_Document passage_
-*-*-

Posted On February 17, 2016 by Print This Post

Please Stop Winking: The Problem with Shorthand and Cliché in Fiction by Harrison Demchick

A nudge is as good as a wink, they say. *Nudge, nudge, wink, wink* Sadly, I have a fondness for clichés, so avoiding them is an uphill battle for me. But – and here’s another cliché – too much of a good thing spoils the broth, or something like that. Today’s guest, Harrison Demchick, explains why shortcuts like clichés are not a writer’s friend. 

Recently I found myself editing a novel in which the characters wouldn’t stop winking.
They winked when they made jokes. They winked when they provided compliments. They winked in conjunction with innuendo. They winked several times in quick succession to multiple characters. They winked, in short, a lot.

In the grand scheme of editing, it didn’t seem like a big deal. Every writer has their go-to tendencies. One of my favorite past clients had characters rolling their eyes every other page. I myself overdo the quiet act of looking. And one of the helpful things an editor like me can do is point out those tendencies writers can’t see in themselves.

-*-*-

_Stored records_
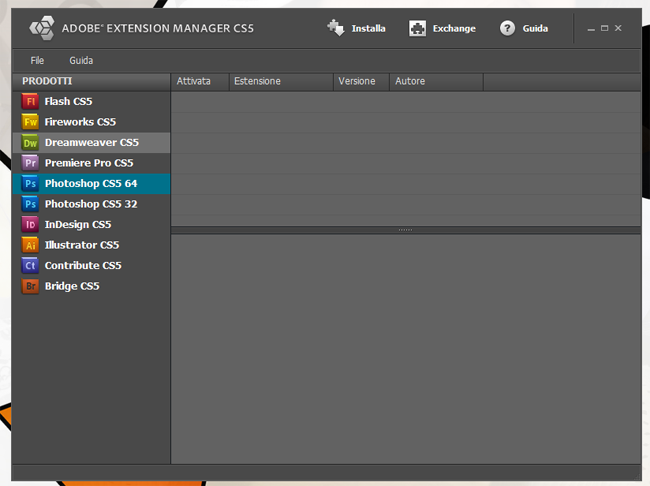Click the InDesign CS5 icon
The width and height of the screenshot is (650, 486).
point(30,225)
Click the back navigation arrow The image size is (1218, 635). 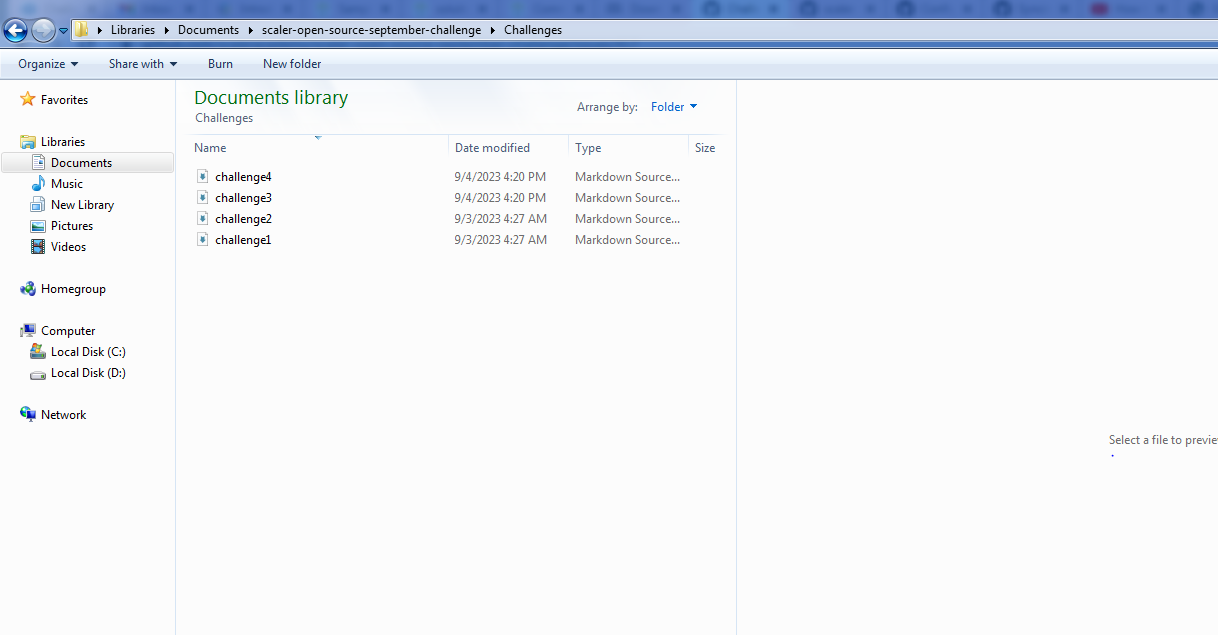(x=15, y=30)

-*-*-

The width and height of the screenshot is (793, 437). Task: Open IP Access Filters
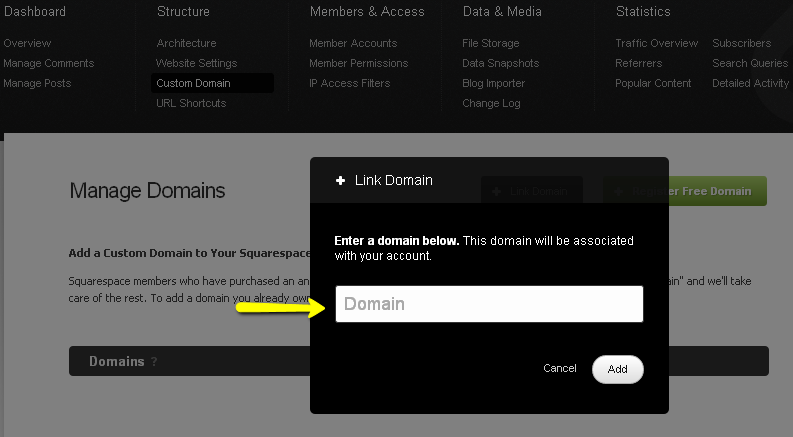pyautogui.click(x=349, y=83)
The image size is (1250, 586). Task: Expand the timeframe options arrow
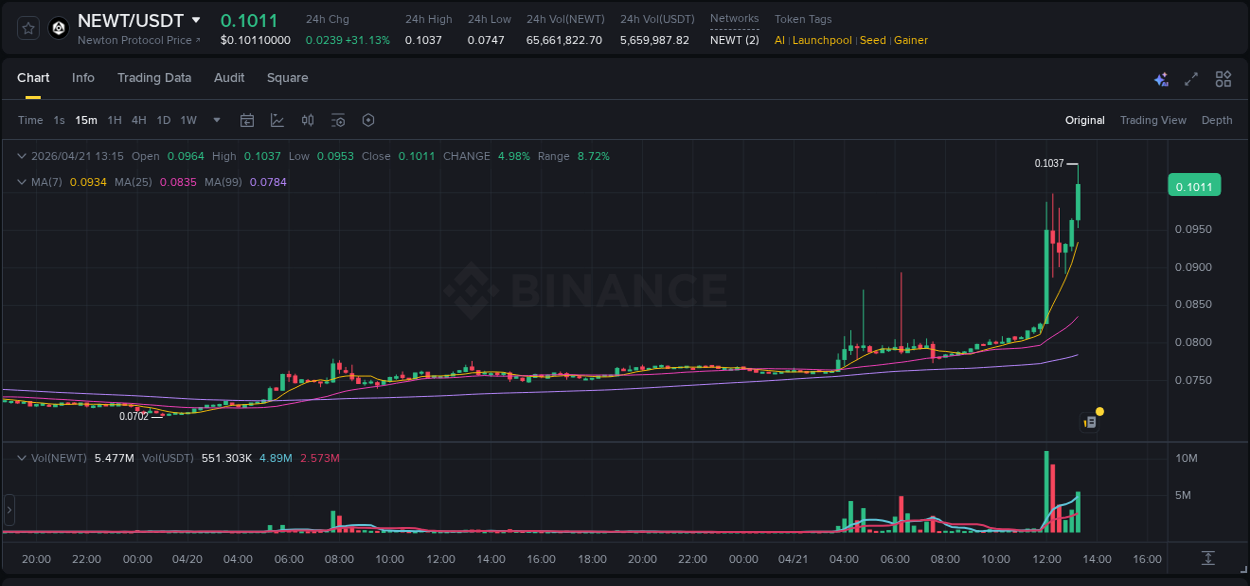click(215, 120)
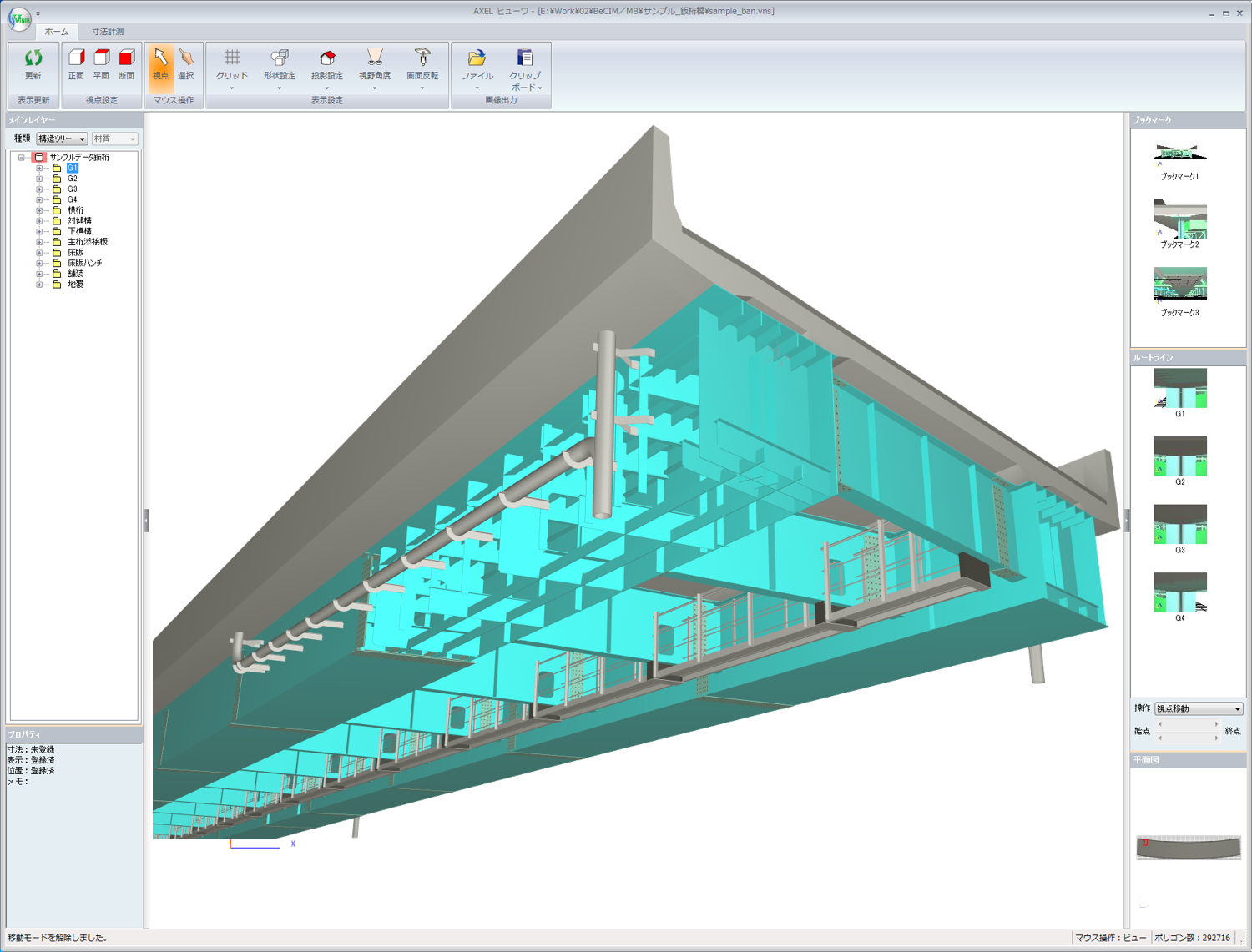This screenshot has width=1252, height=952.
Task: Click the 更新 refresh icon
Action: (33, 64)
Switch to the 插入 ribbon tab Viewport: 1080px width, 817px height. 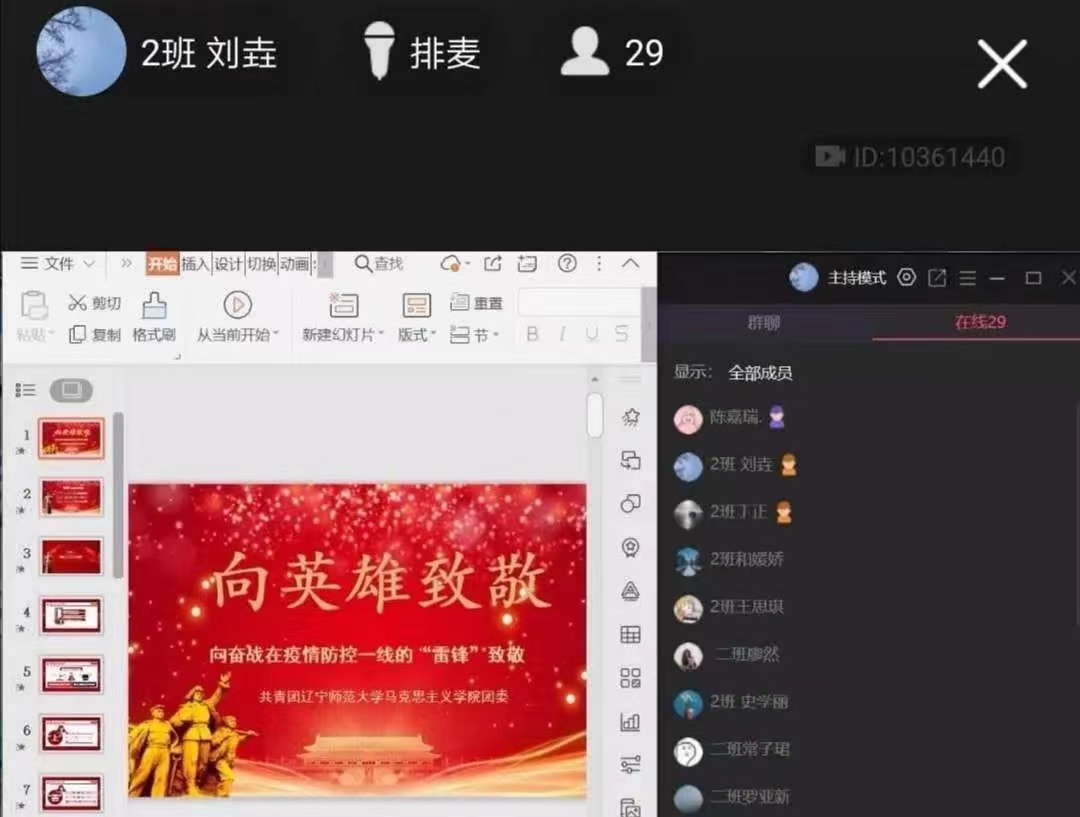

-*-*-

_What to do_
**a)** In the blog post on clichés, what did the characters of one favorite past client do every other page?
**b)** Return the words of the blog post on clichés, starting with "Please Stop Winking: The" and going on through "wouldn’t stop winking.".
**c)** Decide whether each statement agrees with the blog post on clichés, and support each yes or no with the deciding words quoted from it. (i) The novel under edit had characters who winked often. (ii) The editor's own habit is overusing eye-rolling. (iii) The winking seemed like a big deal in the grand scheme of editing.
The entries are not connected to the blog post on clichés.

_Exercise responses_
**a)** They rolled their eyes.

**b)**
Please Stop Winking: The Problem with Shorthand and Cliché in Fiction by Harrison Demchick

A nudge is as good as a wink, they say. *Nudge, nudge, wink, wink* Sadly, I have a fondness for clichés, so avoiding them is an uphill battle for me. But – and here’s another cliché – too much of a good thing spoils the broth, or something like that. Today’s guest, Harrison Demchick, explains why shortcuts like clichés are not a writer’s friend. 

Recently I found myself editing a novel in which the characters wouldn’t stop winking.

**c)**
(i) Yes: "the characters wouldn’t stop winking."
(ii) No: "I myself overdo the quiet act of looking."
(iii) No: "In the grand scheme of editing, it didn’t seem like a big deal."